State’s top court asked to rule on Pritzker’s mask mandate — a move governor says is needed to be ready for ‘next emergency’
Illinois Attorney General Kwame Raoul filed a petition for appeal, along with a motion for an emergency stay of a Sangamon County judge’s order to block enforcement of the rules. “Today, parents, teachers, school staff, and members of their communities are faced with impossible choices,” the appeal argues.
SPRINGFIELD — The Illinois Supreme Court is being asked to review the state’s mask mandate and other COVID-19 mitigation orders for K-12 schools on an expedited schedule.
Illinois Attorney General Kwame Raoul filed a petition for appeal Tuesday, along with a motion for an emergency stay of a Sangamon County judge’s order to block enforcement of the rules.
Gov. J.B. Pritzker said Wednesday that the state’s top court needs to weigh in so officials will “be able to do the right thing for the people across the state” in future emergencies.
On Feb. 4, Sangamon County Circuit Judge Raylene Grischow issued a temporary restraining order blocking enforcement of the rules, which — among other things — require schools to exclude students or staff from their buildings if they have been in close contact with someone who has COVID-19, and require unvaccinated staff to undergo testing at least once a week.
In her ruling, Grischow cited a section of the Illinois Department of Public Health Act that says people may not be quarantined without their consent or a court order and concluded that the mitigation mandates amounted to a kind of quarantine.
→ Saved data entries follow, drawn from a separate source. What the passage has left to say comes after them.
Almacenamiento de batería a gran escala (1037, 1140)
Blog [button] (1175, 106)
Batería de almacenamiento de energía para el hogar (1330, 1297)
Two weeks later, a three-judge panel of the 4th District Court of Appeals declined to review that decision, saying the issue was “moot” because, in the intervening time, the Legislature’s Joint Committee on Administrative Rules voted not to extend the Illinois Department of Public Health’s emergency rules that put those mandates in place.
The appeal comes just days before Pritzker’s administration is scheduled to lift the statewide indoor mask mandate Feb. 28 for most public places, except in schools and health care settings. Pritzker has said he intends to lift the school mandate as well, possibly within the next few weeks, saying schools need more time because of the large number of unvaccinated children in the buildings and the close proximity in which they work.
Asked Wednesday why the administration continues to appeal the case, Pritzker said he thinks it’s important to clarify the powers of the governor and state agencies in case of another public health emergency.
“This really is about what do we do in the next emergency, as much as anything, what happens when there is another Omicron wave or, God forbid, at some future date, another pandemic or some other major emergency that affects everybody in the state,” Pritzker said during an unrelated news conference in Decatur.
“We want to be able to do the right thing for the people across the state, and so we hope that the Supreme Court will see that and rule on that despite the decision by the appellate court.”
In his appeal, Raoul’s office also argued that there needs to be clarity because different appellate courts have ruled differently on the same question.
In 2020, the 2nd District Court of Appeals in Kane County ruled against the owners of FoxFire Tavern in Geneva and upheld Pritzker’s indoor mask mandate for bars and restaurants. In that ruling, the court specifically found that the orders “were not tantamount to quarantine orders, isolation orders, or business-closure orders,” and that the governor’s actions were authorized under the Illinois Emergency Management Act.
“As a result, the (Sangamon County) circuit court’s order has infused confusion into an area of law that was settled and holds the governor to a standard not required by statute,” Raoul’s office argued in the appeal.
In its motion to stay the Sangamon County restraining order, Raoul’s office said the order is creating confusion for entire communities.
“Today, parents, teachers, school staff, and members of their communities are faced with impossible choices,” the motion states. “Some schools have eliminated mitigation measures on the threat of legal liability, some parents have been forced to withdraw students from school, and uncertainty regarding the applicable legal regime reigns. This court should stay the circuit court’s (temporary restraining order) during the pendency of these proceedings and restore the status quo.”
The state is asking for a schedule that would allow for oral arguments as soon as the week of March 20.